Em resumo, a ideia jurídica de consumo consciente é baseada na premissa de que os consumidores têm um papel importante a desempenhar na promoção de práticas de produção e consumo mais sustentáveis e responsáveis, e que legislações podem desempenhar um papel fundamental em garantir que isso aconteça.
Para que se evolua nos temas propostos, estas breves divagações ainda precisam: definir regulação estatal e quando o Estado comete abuso em regular; pontuar sobre regulações e o consumo e; trazer à baila a recente sobre o bacon, como um exemplo a ser discutido.
A função do Estado em regular talvez seja a finalidade mais importante e mais complexa do Estado moderno. Essa função refere-se ao papel que o Estado exerce em controlar, limitar e direcionar o comportamento das pessoas e das organizações em uma sociedade, abrangendo, assim, desde questões econômicas, como regulação do mercado e proteção dos consumidores, até questões sociais, como preservação do meio ambiente, direitos trabalhistas e proteção aos direitos humanos.
A regulação do Estado pode ser vista como uma tentativa de equilibrar as forças do mercado com o interesse público, garantindo que os indivíduos e organizações se comportem de forma responsável e ética. Essa regulação pode incluir a criação de leis, normas administrativas e políticas públicas que definem o que é permitido e o que é proibido em uma determinada seara ou atuação. Mas regular – em prol de interesses públicos primários e secundários – gera impactos maléficos e benéficos a parcela dos seus subordinados.
A preocupação sobre impactos regulatórios não é novidade do hoje, não obstante ter alçado novos níveis de importância com o intento de desenvolver e desburocratizar a economia nacional[2]. Preocupação maior quando os impactos regulatórios geram ou são gerados por abuso do Estado em regular.
O abuso de poder regulatório ocorre quando a Administração Pública excede os limites de sua autoridade, age de forma arbitrária ou discriminatória em suas decisões e/ou normatiza prejudicando a livre iniciativa e a ampla concorrência. O abuso do poder suscita consequências negativas para a economia, para o livre mercado, para a inovação e os direitos dos indivíduos e empresas afetados.
O ordenamento jurídico positiva a norma contida no art. 4ª da Lei da Liberdade Econômica, e impõe à Administração Pública o dever de evitar o abuso regulatório e consequentemente situações como: a criação de reserva de mercado e o favorecimento de grupo econômico; a barreira a novos concorrentes; restringir o uso de publicidade e propaganda sobre um setor; aumentar custos de transação sem demonstrar benefícios; dentre outros exemplos.[3]
Segundo a melhor e mais tradicional doutrina das Ciências Econômicas[4] a regulação do mercado se justifica – e logo não há que se falar em abuso – quando esse apresenta falhas. Relevante para essa reflexão é válido apontar a informação assimétrica ou incompleta como falha de mercado. É, portanto, a diferença de acesso à informação entre duas partes de uma relação negocial, como produtores e compradores acerca dos ingredientes de um produto, dificultando assim no julgamento final sobre qualidade desse.

REQUISITOS DAS TAREFAS:
a. Qual falha de mercado o texto selecionado considera relevante para a reflexão sobre a regulação?
b. Reproduza o trecho do texto selecionado começando em "O abuso de poder" e seguindo até "e empresas afetados.", inclusive.

DADOS REGISTRADOS:
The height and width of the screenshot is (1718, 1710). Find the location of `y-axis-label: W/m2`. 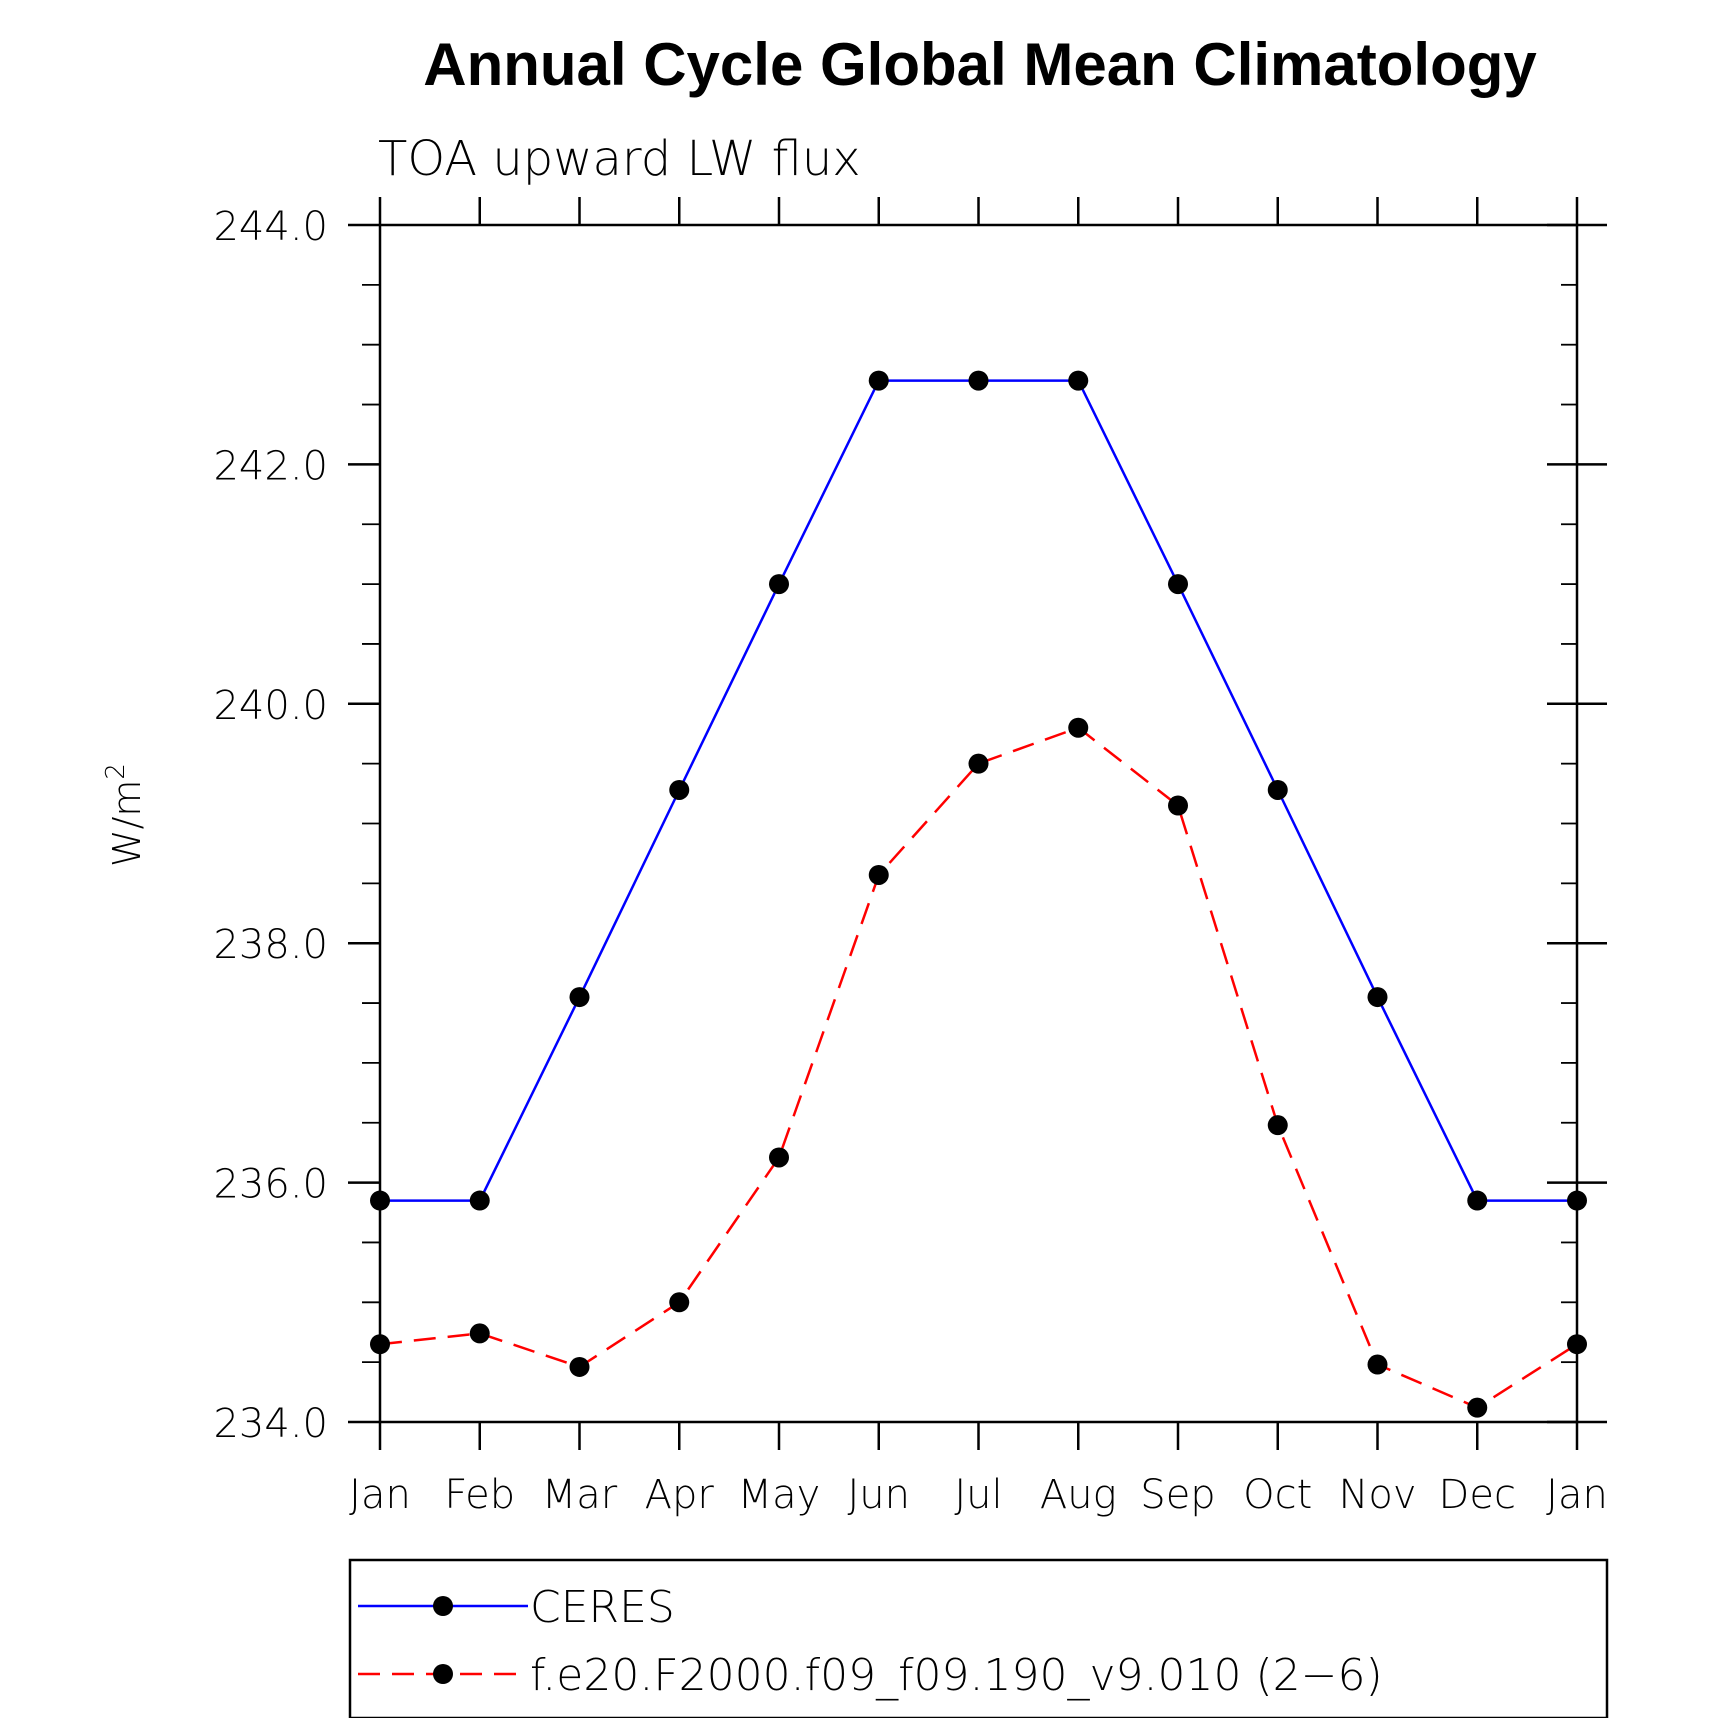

CONJUNTO DE RESPOSTAS:
a. A informação assimétrica ou incompleta.

b.
O abuso de poder regulatório ocorre quando a Administração Pública excede os limites de sua autoridade, age de forma arbitrária ou discriminatória em suas decisões e/ou normatiza prejudicando a livre iniciativa e a ampla concorrência. O abuso do poder suscita consequências negativas para a economia, para o livre mercado, para a inovação e os direitos dos indivíduos e empresas afetados.